Text shown Block Start
TensorRT-LLM Deployment

Note

Please read the TensorRT-LLM checkpoint workflow first before going through this section.

ModelOpt toolkit supports automatic conversion of ModelOpt exported LLM to the TensorRT-LLM checkpoint and the engines for accelerated inferencing.

This conversion is achieved by:

Converting Huggingface, NeMo and ModelOpt exported checkpoints to the TensorRT-LLM checkpoint.
Building TensorRT-LLM engine from the TensorRT-LLM checkpoint.

Export Quantized Model

After the model is quantized, the quantized model can be exported to the TensorRT-LLM checkpoint format stored as

A single JSON file recording the model structure and metadata (config.json)
A group of safetensors files, each recording the local calibrated model on a single GPU rank (model weights, scaling factors per GPU).

The export API (export_tensorrt_llm_checkpoint) can be used as follows:

from modelopt.torch.export import export_tensorrt_llm_checkpoint

with torch.inference_mode():
    export_tensorrt_llm_checkpoint(
        model,  # The quantized model.
Text shown Block End
• Task instructions:
a. According to the TensorRT-LLM deployment text, what file records the model structure and metadata in the exported checkpoint?
b. Rewrite the paragraph of the TensorRT-LLM deployment text that begins "After the model is quantized" as a short list, keeping its main facts.
c. Extend the TensorRT-LLM deployment text, starting from the last line it shows.
Provided material Block Start
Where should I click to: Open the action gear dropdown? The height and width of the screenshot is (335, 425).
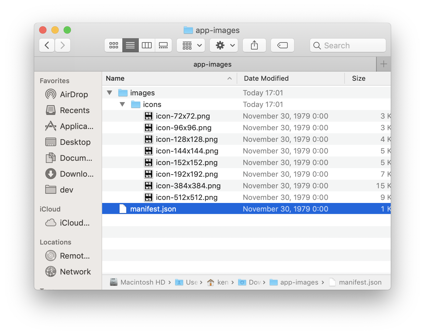224,45

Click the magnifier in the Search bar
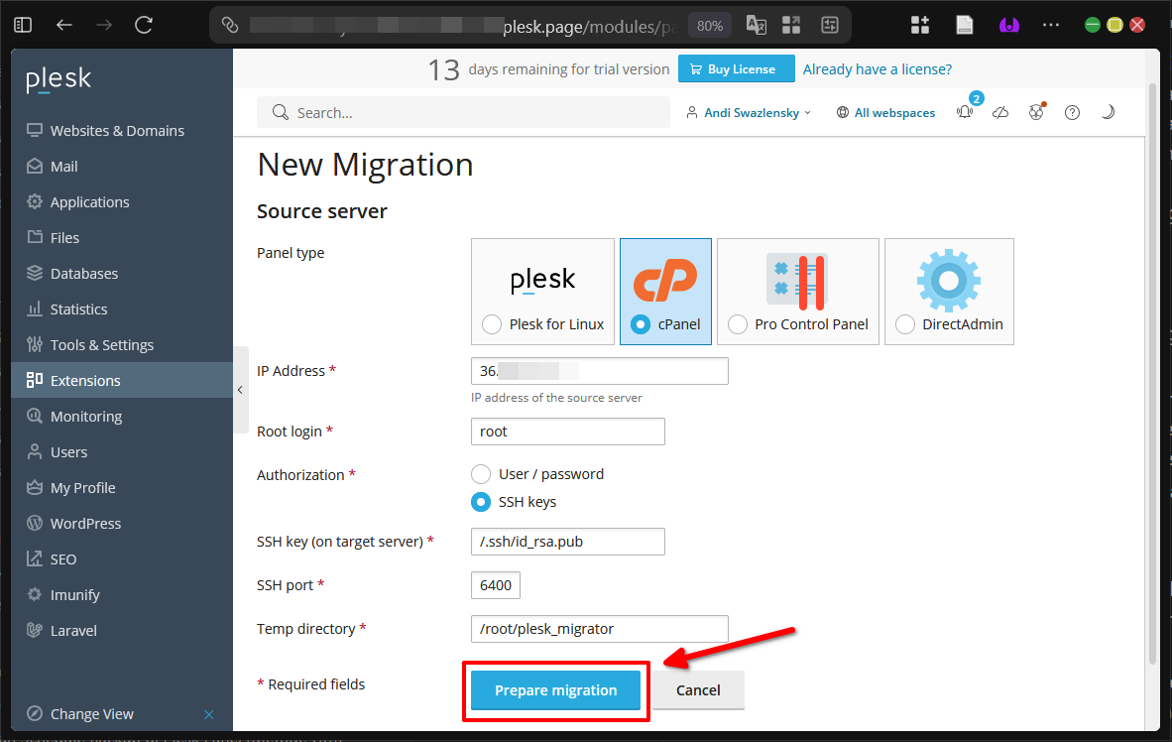click(x=279, y=112)
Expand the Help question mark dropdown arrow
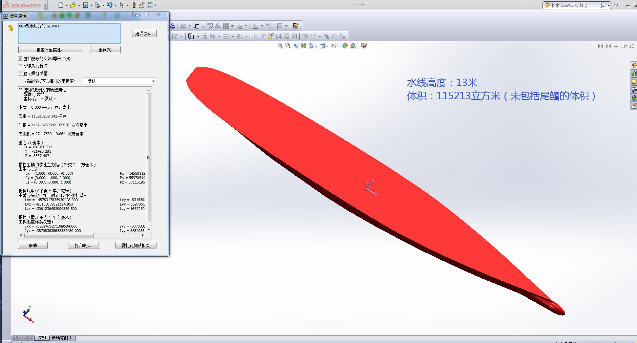The height and width of the screenshot is (343, 637). coord(622,5)
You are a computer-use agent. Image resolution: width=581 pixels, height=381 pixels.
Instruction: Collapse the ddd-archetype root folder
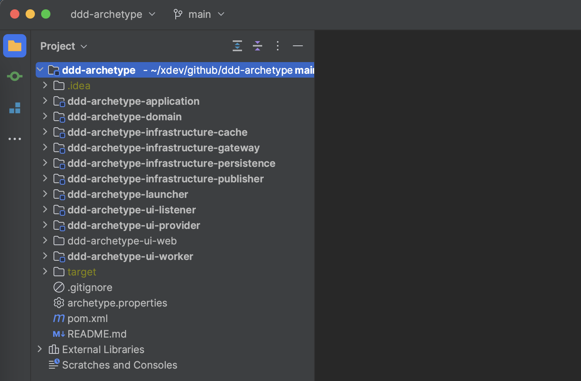tap(40, 70)
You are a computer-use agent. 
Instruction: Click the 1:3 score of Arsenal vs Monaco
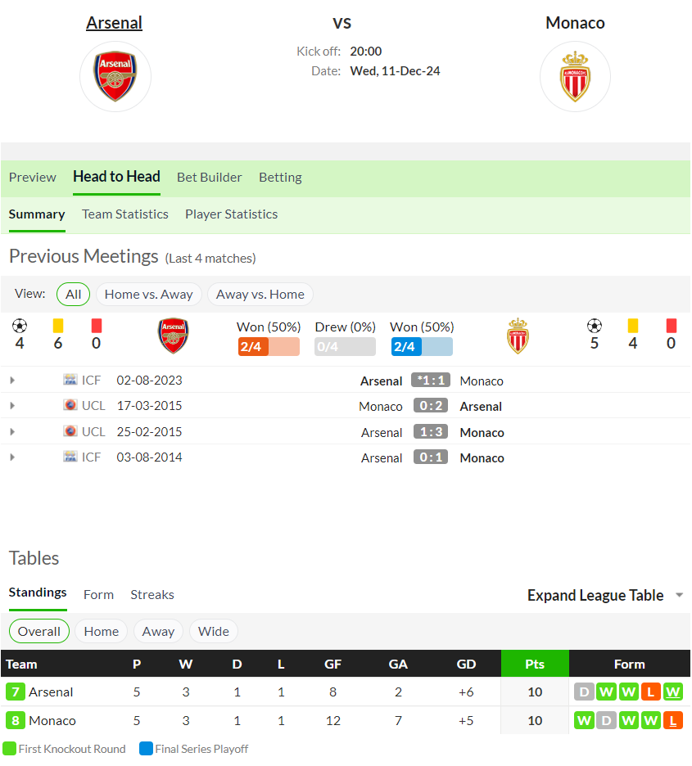tap(431, 431)
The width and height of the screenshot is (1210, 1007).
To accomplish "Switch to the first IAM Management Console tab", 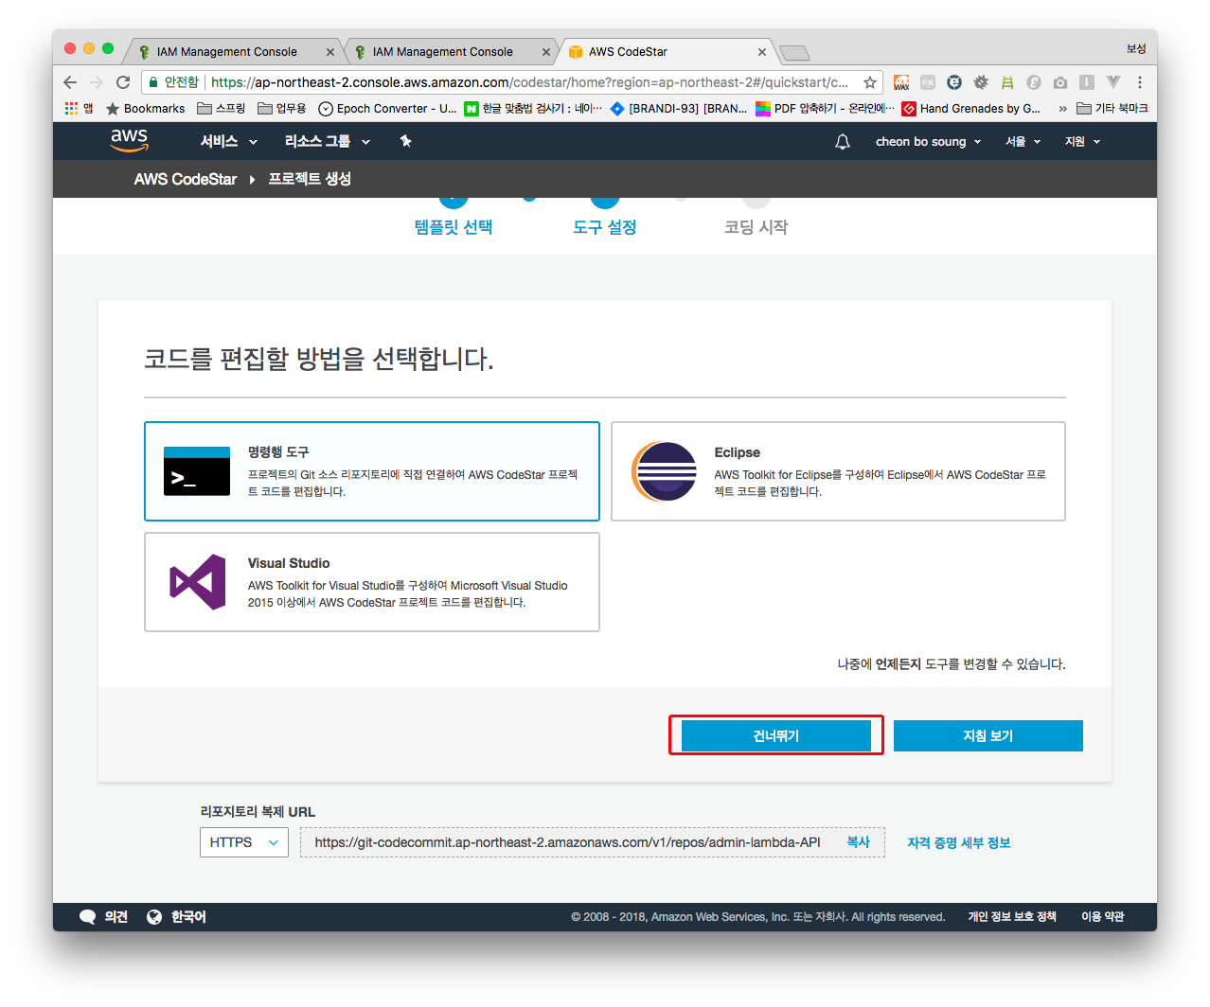I will tap(227, 52).
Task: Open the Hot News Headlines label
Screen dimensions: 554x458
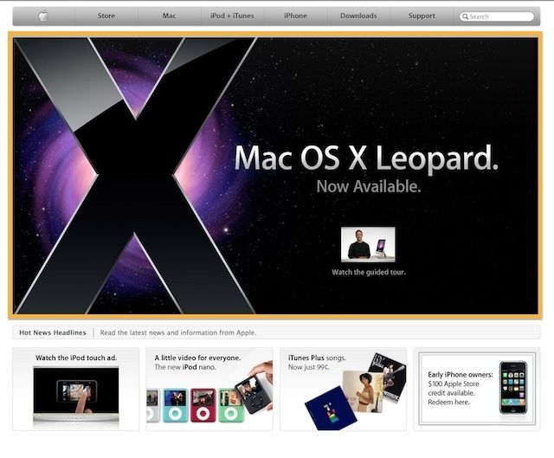Action: tap(53, 332)
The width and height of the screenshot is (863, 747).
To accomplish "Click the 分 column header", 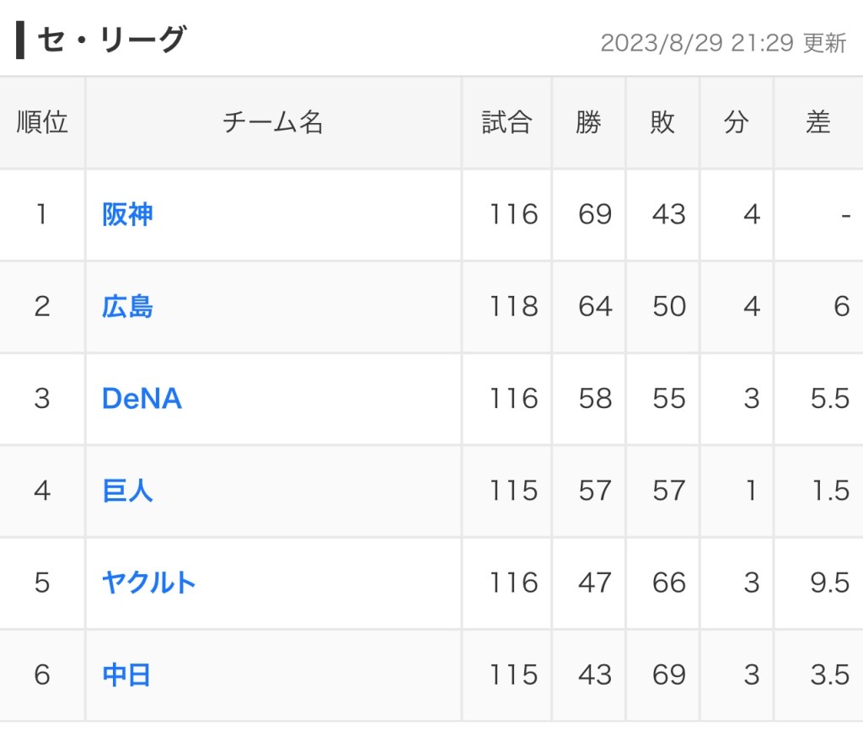I will 736,123.
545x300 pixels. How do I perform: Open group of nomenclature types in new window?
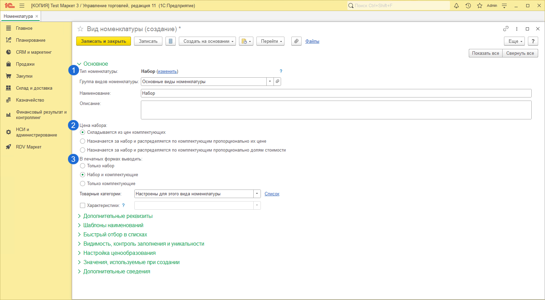pyautogui.click(x=277, y=81)
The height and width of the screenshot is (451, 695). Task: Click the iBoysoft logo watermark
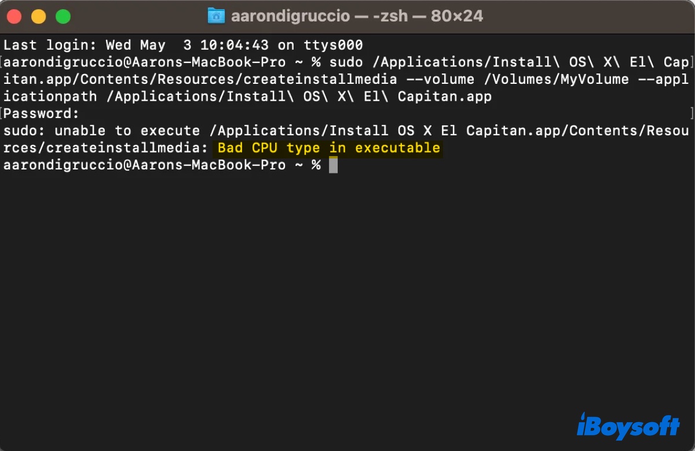628,426
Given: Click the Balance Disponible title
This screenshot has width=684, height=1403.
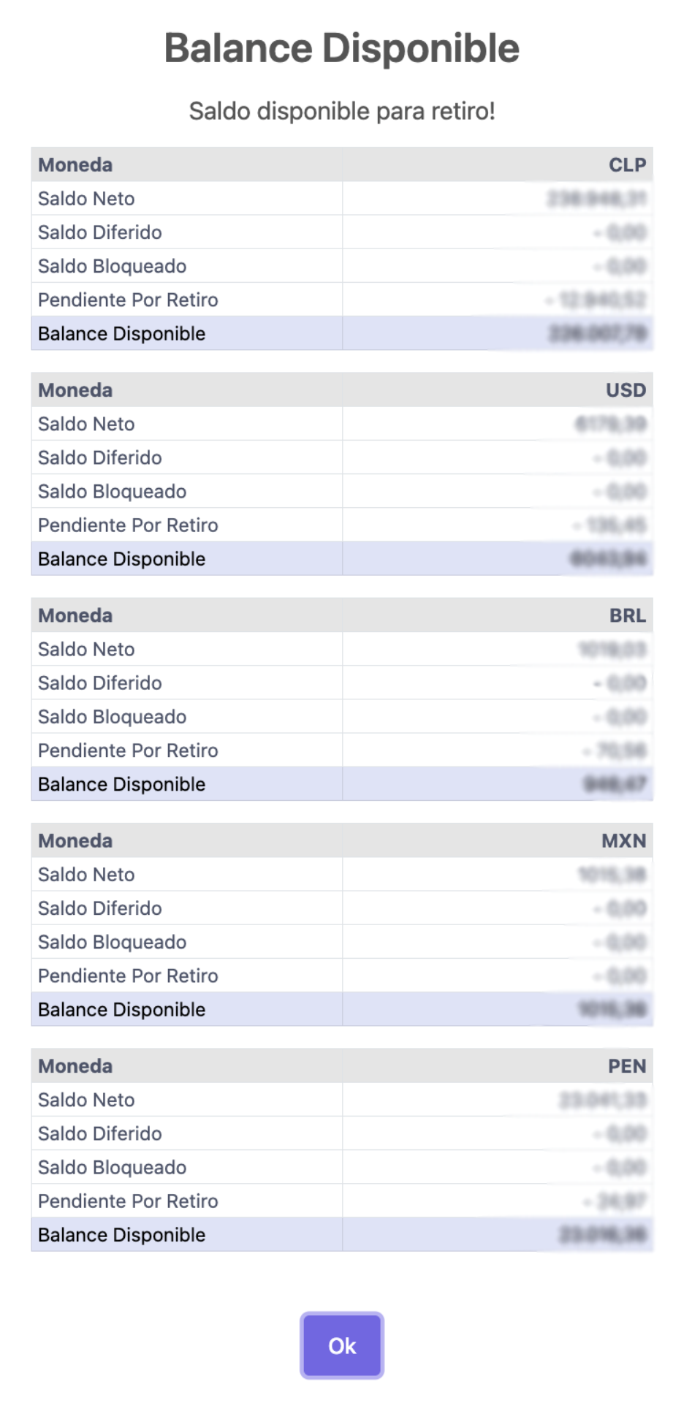Looking at the screenshot, I should (341, 47).
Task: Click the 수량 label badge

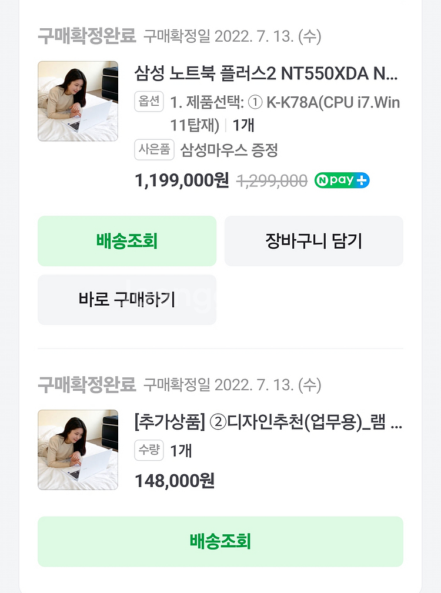Action: click(x=149, y=451)
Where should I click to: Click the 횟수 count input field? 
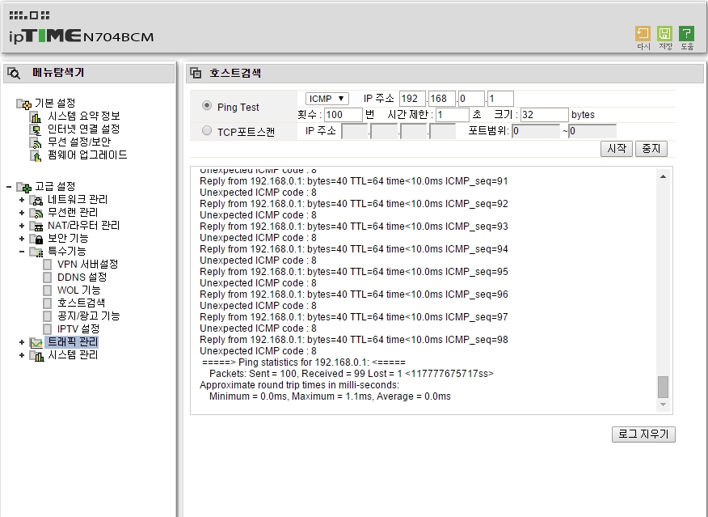(343, 115)
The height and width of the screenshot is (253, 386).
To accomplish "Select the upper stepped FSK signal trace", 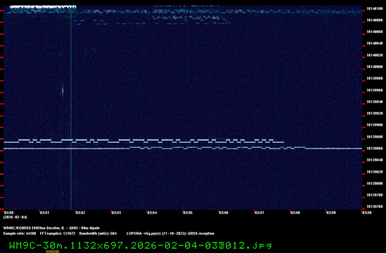I will (145, 140).
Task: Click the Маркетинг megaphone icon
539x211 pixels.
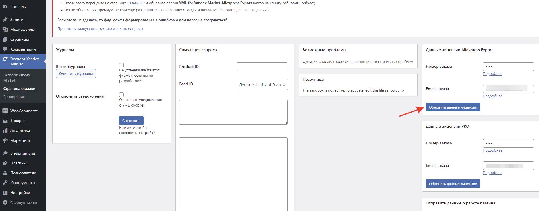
Provided material Block End
• Task-by-task results:
a. A single JSON file, config.json.

b.
A quantized model can be exported to the TensorRT-LLM checkpoint format, stored as:
- one JSON file (config.json) holding the model structure and metadata
- a group of safetensors files, one per GPU rank, each holding that rank's local calibrated model (weights and scaling factors)

c.
        decoder_type,  # The type of the model as str, e.g gpt, gptj, llama.
        dtype,  # the weights data type to export the unquantized layers.
        export_dir,  # The directory where the exported files will be stored.
        inference_tensor_parallel,  # The number of GPUs used in the inference time for tensor parallelism.
        inference_pipeline_parallel,  # The number of GPUs used in the inference time for pipeline parallelism.
    )

If the export_tensorrt_llm_checkpoint call is successful, the TensorRT-LLM checkpoint will be saved. Otherwise, e.g. the decoder_type is not supported, a torch state_dict checkpoint will be saved instead.

Model support matrix for the TensorRT-LLM checkpoint export
Model / Quantization	FP16 / BF16	FP8	INT8_SQ	INT4_AWQ
GPT2	Yes	Yes	Yes	No
GPTJ	Yes	Yes	Yes	Yes
LLAMA 2	Yes	Yes	Yes	Yes
LLAMA 3	Yes	Yes	No	Yes
Mistral	Yes	Yes	Yes	Yes
Mixtral 8x7B	Yes	Yes	No	Yes
Falcon 40B, 180B	Yes	Yes	Yes	Yes
Falcon 7B	Yes	Yes	Yes	No
MPT 7B, 30B	Yes	Yes	Yes	Yes
Baichuan 1, 2	Yes	Yes	Yes	Yes
ChatGLM2, 3 6B	Yes	No	No	Yes
Bloom	Yes	Yes	Yes	Yes
Phi-1, 2, 3	Yes	Yes	Yes	Yes
Nemotron 8	Yes	Yes	No	Yes
Gemma 2B, 7B	Yes	Yes	No	Yes
Recurrent Gemma	Yes	Yes	Yes	Yes
StarCoder 2	Yes	Yes	Yes	Yes
Qwen-1, 1.5	Yes	Yes	Yes	Yes

Convert to TensorRT-LLM

Once the TensorRT-LLM checkpoint is available, please follow the TensorRT-LLM build API to build and deploy the quantized LLM.